■ **To do**
Tally how many lines in the data hold the word "agent", and give the result with no other text.

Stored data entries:
= = =

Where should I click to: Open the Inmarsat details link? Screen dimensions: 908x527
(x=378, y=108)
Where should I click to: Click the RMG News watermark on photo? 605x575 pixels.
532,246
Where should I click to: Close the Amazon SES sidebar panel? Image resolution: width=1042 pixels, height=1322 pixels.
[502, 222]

= = =

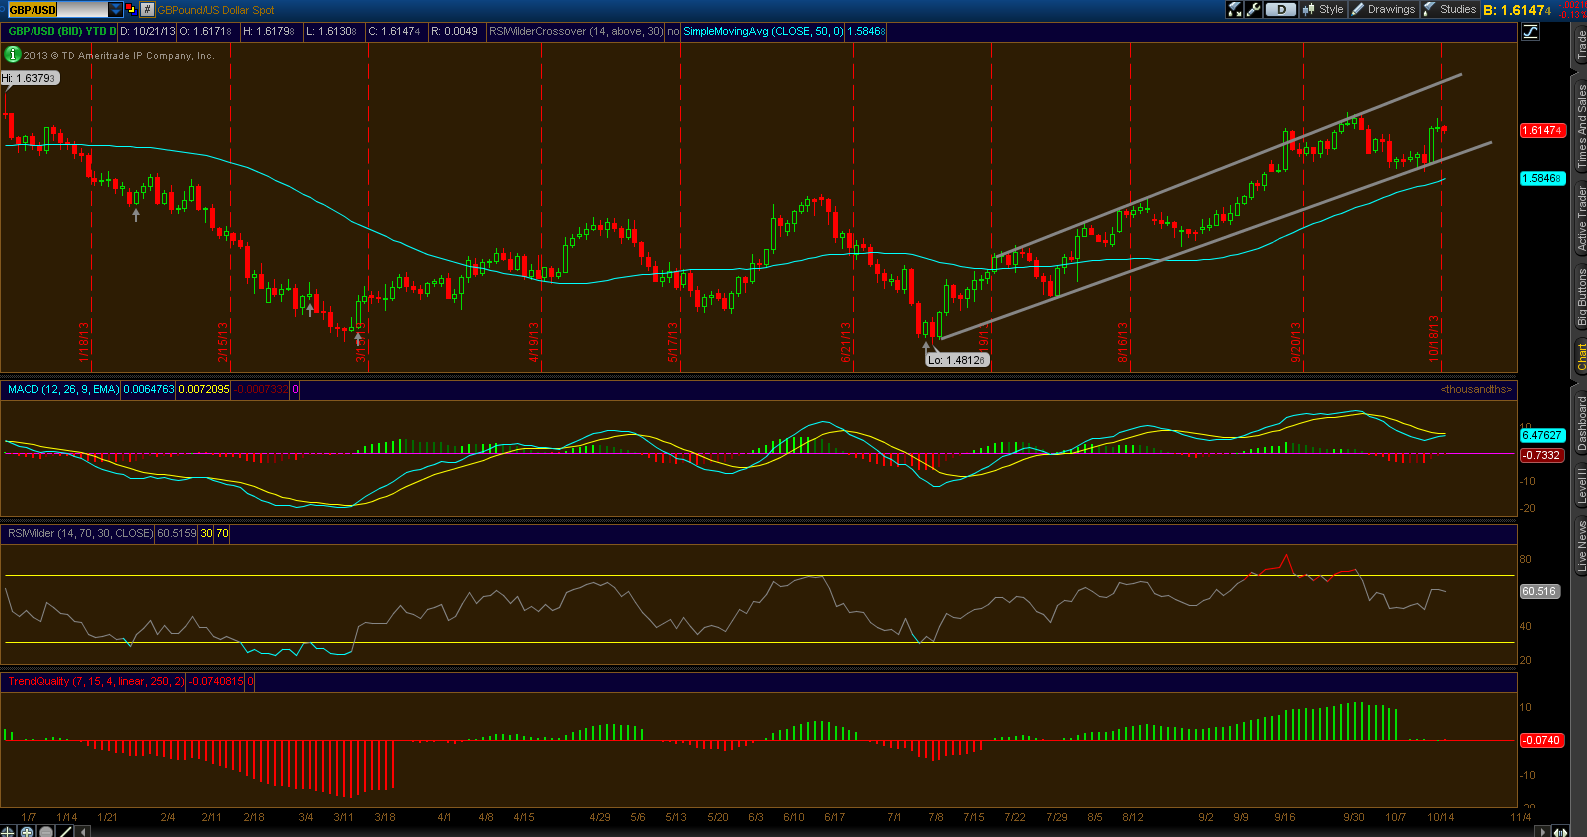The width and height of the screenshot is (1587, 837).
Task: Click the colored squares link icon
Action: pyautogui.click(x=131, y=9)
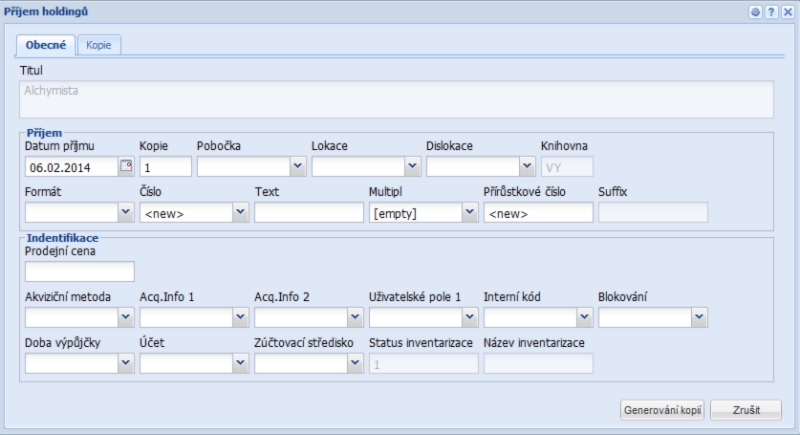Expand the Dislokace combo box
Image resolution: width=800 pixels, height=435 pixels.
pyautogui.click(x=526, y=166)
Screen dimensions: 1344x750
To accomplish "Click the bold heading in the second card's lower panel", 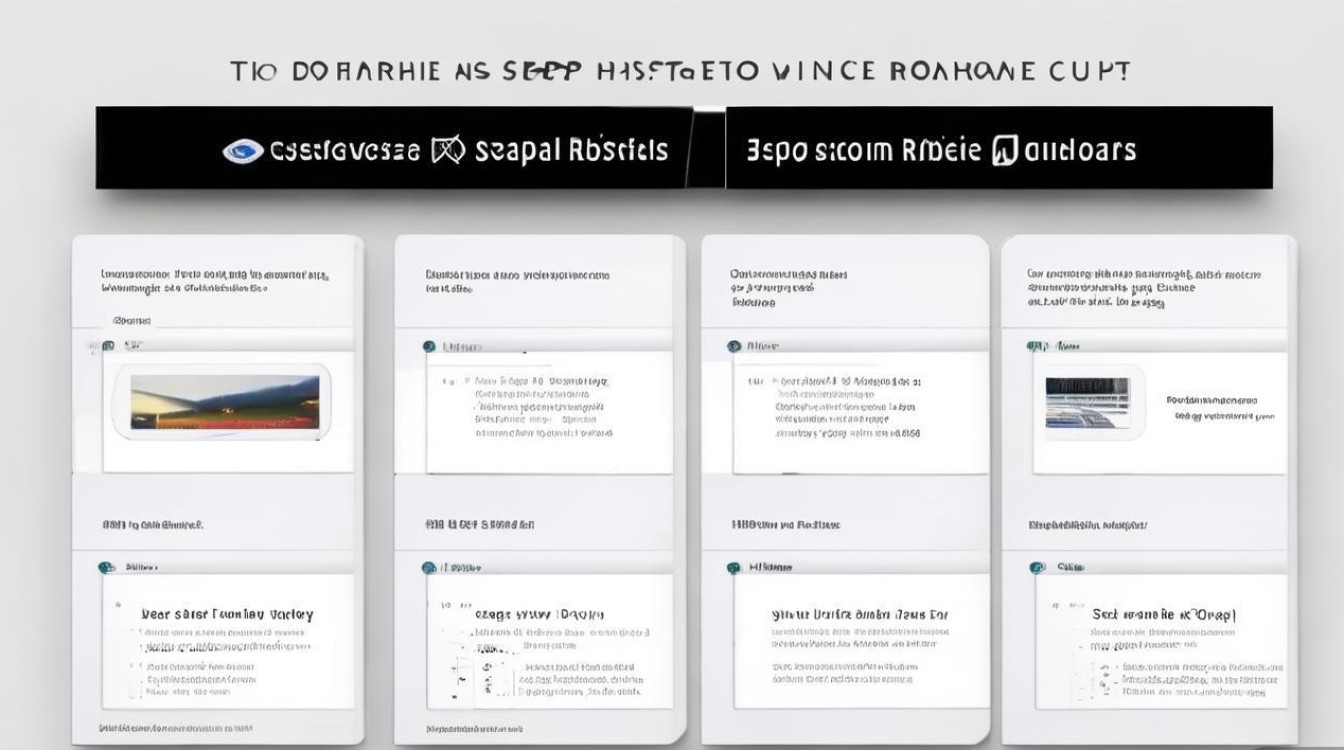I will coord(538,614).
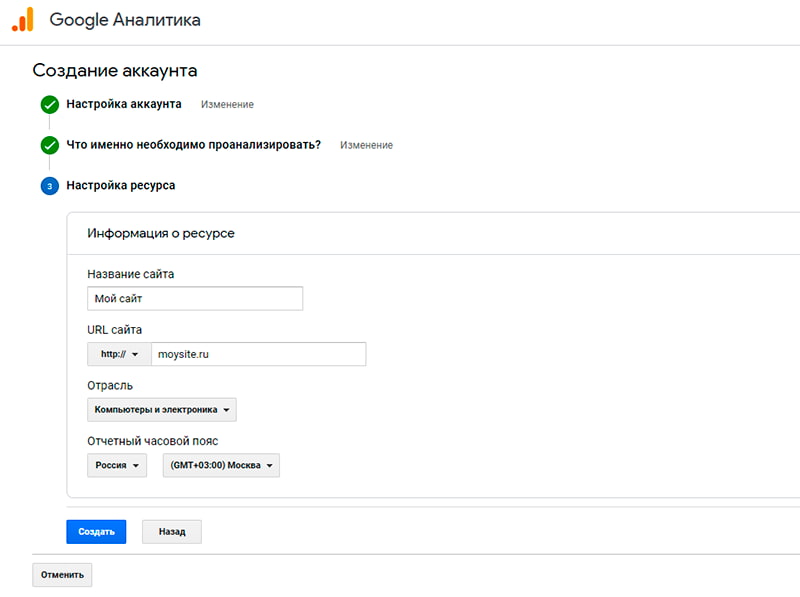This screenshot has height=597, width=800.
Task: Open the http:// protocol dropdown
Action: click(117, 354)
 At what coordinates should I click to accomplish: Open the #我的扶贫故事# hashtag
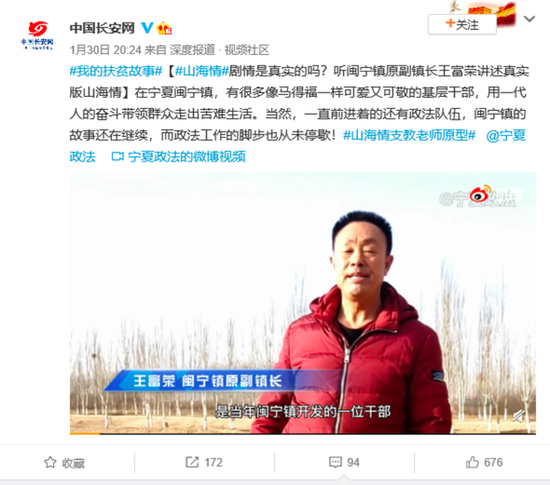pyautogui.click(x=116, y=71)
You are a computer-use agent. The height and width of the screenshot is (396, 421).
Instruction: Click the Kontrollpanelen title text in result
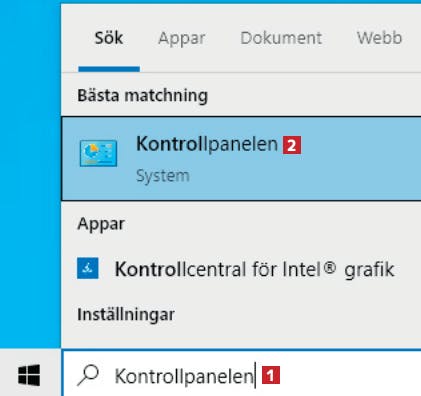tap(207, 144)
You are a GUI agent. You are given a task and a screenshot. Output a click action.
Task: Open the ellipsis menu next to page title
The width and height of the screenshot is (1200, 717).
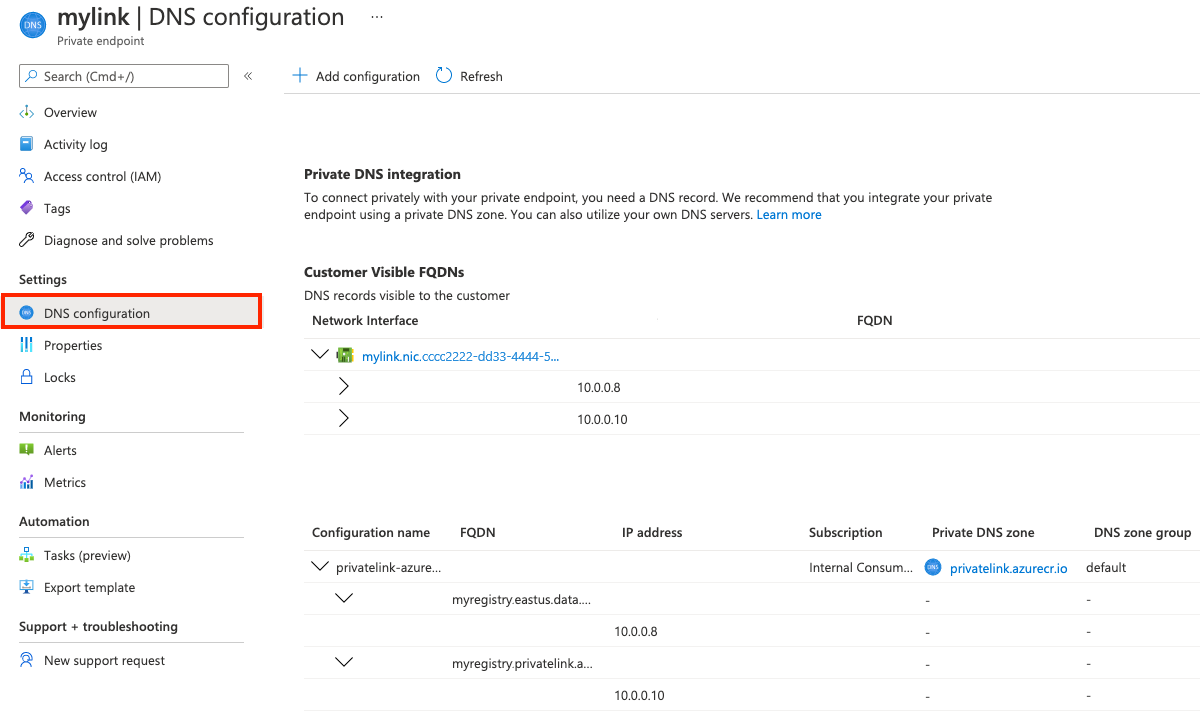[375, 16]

= = =

■ **Output**
2